### Required action
Return every line from the listing where the word "size" occurs.

——

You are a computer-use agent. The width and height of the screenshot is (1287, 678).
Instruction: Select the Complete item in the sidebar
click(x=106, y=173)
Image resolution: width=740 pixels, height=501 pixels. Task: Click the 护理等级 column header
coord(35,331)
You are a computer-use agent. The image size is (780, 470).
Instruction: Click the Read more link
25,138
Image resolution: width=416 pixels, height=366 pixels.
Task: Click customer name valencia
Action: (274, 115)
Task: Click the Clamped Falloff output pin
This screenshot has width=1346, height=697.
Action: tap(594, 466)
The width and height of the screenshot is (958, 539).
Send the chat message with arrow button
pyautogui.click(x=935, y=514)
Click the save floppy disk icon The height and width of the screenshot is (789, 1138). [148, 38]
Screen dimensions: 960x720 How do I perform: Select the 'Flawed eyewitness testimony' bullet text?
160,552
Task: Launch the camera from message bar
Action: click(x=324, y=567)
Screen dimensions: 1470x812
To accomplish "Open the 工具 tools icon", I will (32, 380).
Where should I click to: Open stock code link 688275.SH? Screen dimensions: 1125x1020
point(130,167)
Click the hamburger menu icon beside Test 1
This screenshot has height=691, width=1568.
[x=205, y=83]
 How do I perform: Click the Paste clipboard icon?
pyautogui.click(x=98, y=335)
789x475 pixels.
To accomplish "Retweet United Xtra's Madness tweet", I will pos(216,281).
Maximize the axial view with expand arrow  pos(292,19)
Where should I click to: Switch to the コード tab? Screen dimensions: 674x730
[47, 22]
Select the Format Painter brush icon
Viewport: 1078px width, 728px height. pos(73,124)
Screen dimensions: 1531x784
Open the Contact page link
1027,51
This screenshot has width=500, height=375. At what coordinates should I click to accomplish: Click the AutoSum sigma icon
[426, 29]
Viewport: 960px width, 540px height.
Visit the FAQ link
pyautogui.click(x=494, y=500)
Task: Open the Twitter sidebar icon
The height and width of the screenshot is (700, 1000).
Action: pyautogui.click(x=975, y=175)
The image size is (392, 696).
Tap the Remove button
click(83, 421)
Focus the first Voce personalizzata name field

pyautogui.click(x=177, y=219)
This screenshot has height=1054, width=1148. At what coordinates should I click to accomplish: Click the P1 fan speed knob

——

### Solution
You are a computer-use agent. The image size is (780, 470).
The image size is (392, 696).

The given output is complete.